Sorghum, Sorghum bicolor (L.) Moench, is the fifth most important cereal crop in the world. In this study, we identified the IgE production-suppressing activity of white sorghum bran extracts. White sorghum is one of the genotypes of sorghum. White sorghum bran extracts in 10 mM sodium phosphate buffer (pH 7.4) suppressed IgE production in human myeloma cell line U266. The extracts suppressed IgE production by decreasing mRNA transcription level of IgE, but they did not affect IgA or IgG production of mice splenocytes in vitro. Heat treatment and trypsin digestion did not affect IgE production-suppressing activity. The white sorghum bran extracts were fractionated by ultrafiltration, and the molecular weight of the active substance was estimated to be less than 1,000.

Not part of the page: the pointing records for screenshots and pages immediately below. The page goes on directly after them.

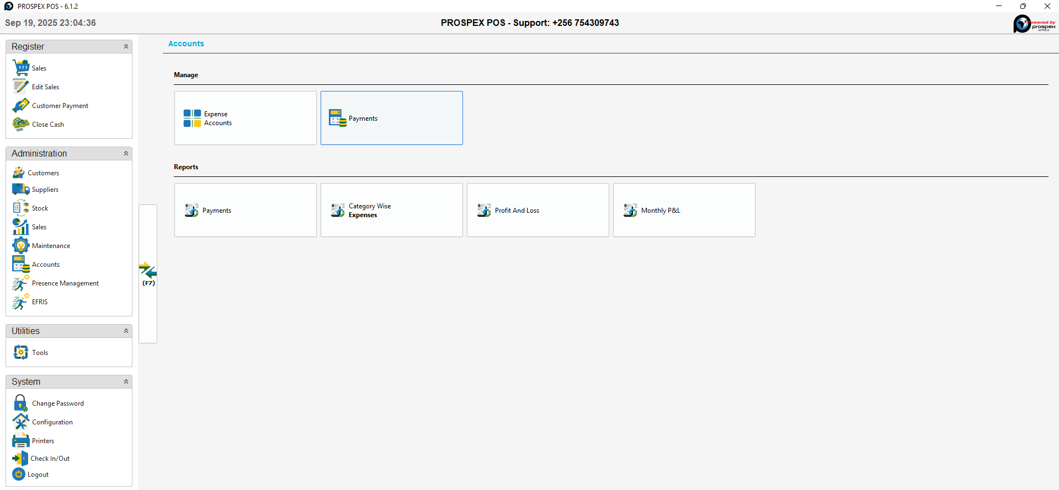1059x490 pixels.
Task: Click the Suppliers truck icon
Action: 21,189
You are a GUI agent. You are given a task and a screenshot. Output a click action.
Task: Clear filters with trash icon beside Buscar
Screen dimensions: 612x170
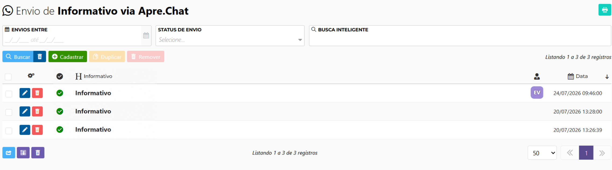coord(40,57)

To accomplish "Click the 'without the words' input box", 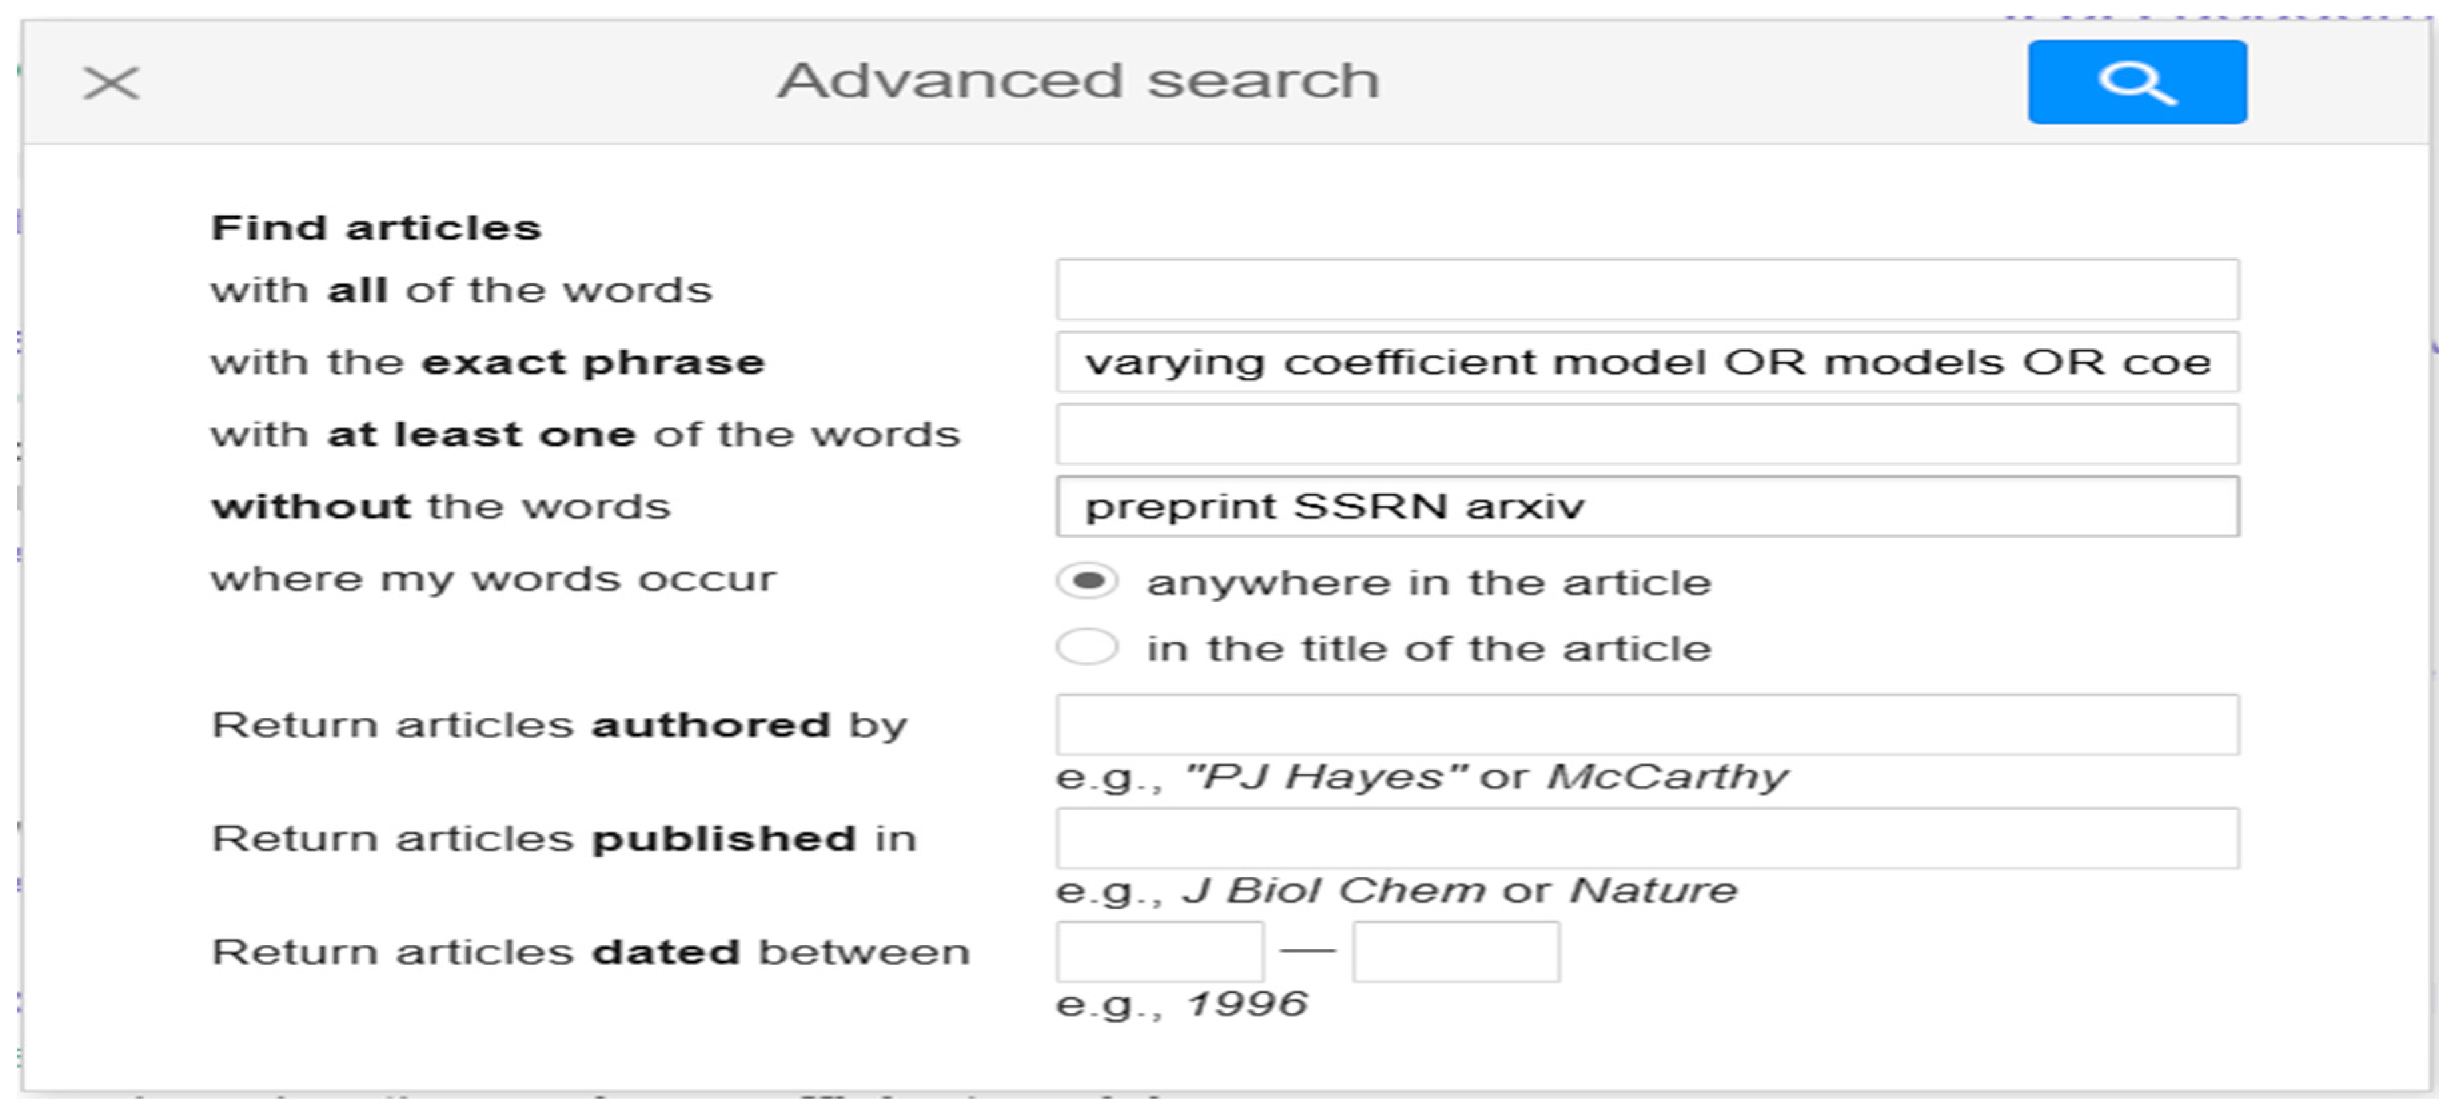I will (x=1647, y=507).
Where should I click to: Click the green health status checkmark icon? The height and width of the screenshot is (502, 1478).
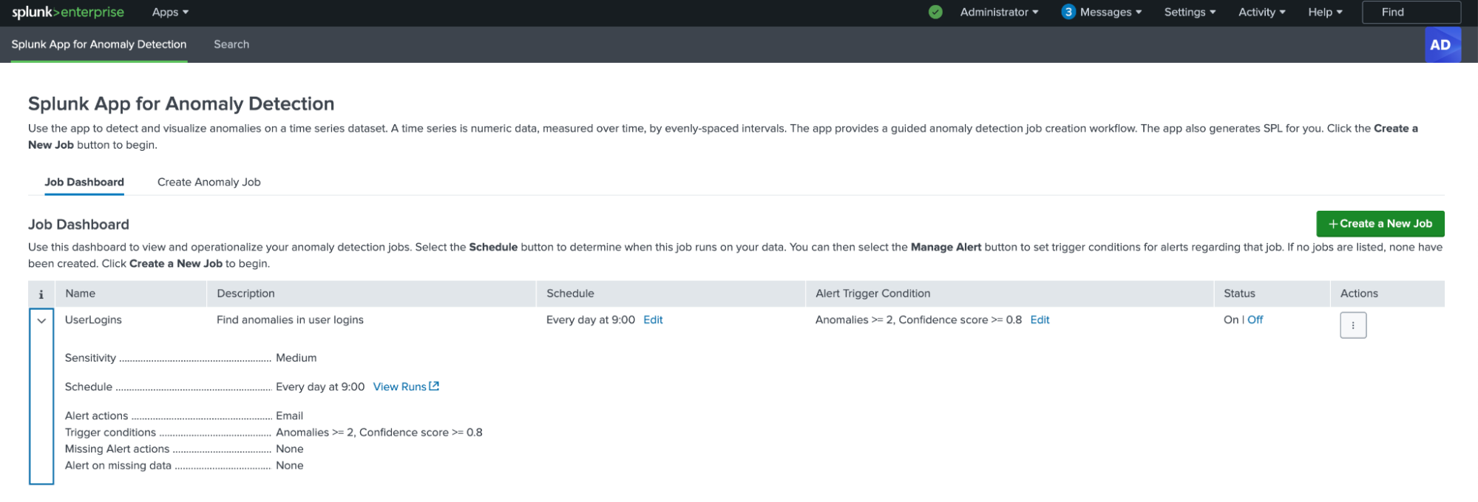coord(935,13)
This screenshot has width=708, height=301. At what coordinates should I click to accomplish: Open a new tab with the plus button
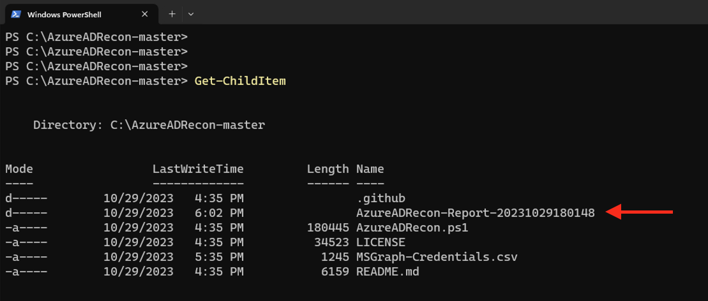pyautogui.click(x=172, y=13)
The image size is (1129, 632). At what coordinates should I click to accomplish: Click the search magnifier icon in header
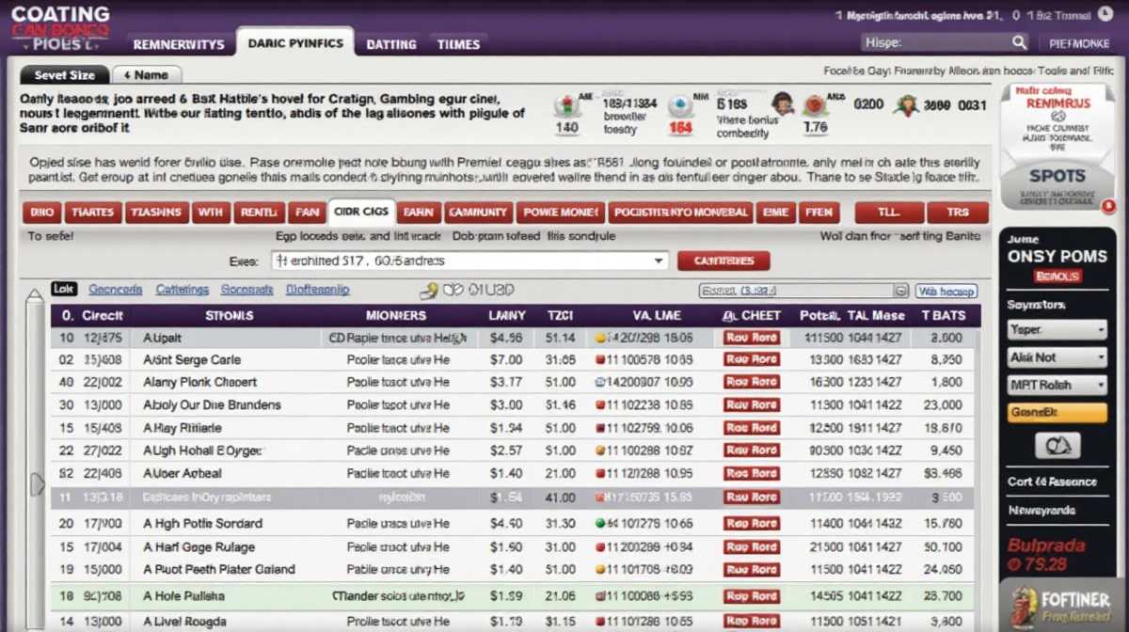pos(1019,42)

Anti-Allergic Effect of a Hot-Water Extract of Quince (Cydonia oblonga)

We examined the effect of a crude hot-water extract (HW) of quince (Cydonia oblonga Miller) fruit on type I allergy in vivo and in vitro. The oral administration of the quince HW-added diet to NC/Nga mice for 63 d showed a significant decrease in the development of atopic dermatitis-like skin lesions under conventional conditions. The concentration of IgE in the serum collected from mice fed with quince HW was also lowered in a dose-dependent manner. Moreover, we found that quince HW inhibited the release of beta-hexosaminidase from rat basophilic leukemia cell line RBL-2H3 after a 24-h treatment. The quince HW fraction of less than 3 kDa reduced the mRNA expression of the high-affinity IgE receptor (FcepsilonRI) gamma subunit. These results suggest that quince HW had an inhibitory effect on type I allergy by suppressing IgE production and IgE-mediated degranulation.

Peritoneal injection of fucoidan suppresses the increase of plasma IgE induced by OVA-sensitization

We previously reported that fucoidan, a dietary fiber purified from seaweed, inhibited IgE production by B cells in vitro. In this study, we examined the effect of fucoidan on IgE production in vivo. The OVA-induced increase of plasma IgE was significantly suppressed when fucoidan was intraperitoneally, but not orally, administered prior to the first immunization with OVA. The production of IL-4 and IFN-γ in response to OVA in spleen cells isolated from OVA-sensitized mice treated with fucoidan in vivo was lower than that from mice treated without fucoidan. Moreover, the flow cytometric analysis and ELISpot assay revealed that the administration of fucoidan suppressed a number of IgE-expressing and IgE-secreting B cells, respectively. These results indicate that fucoidan inhibits the increase of plasma IgE through the suppression of IgE-producing B cell population, and the effect of fucoidan in vivo is crucially dependent on the route and timing of its administration.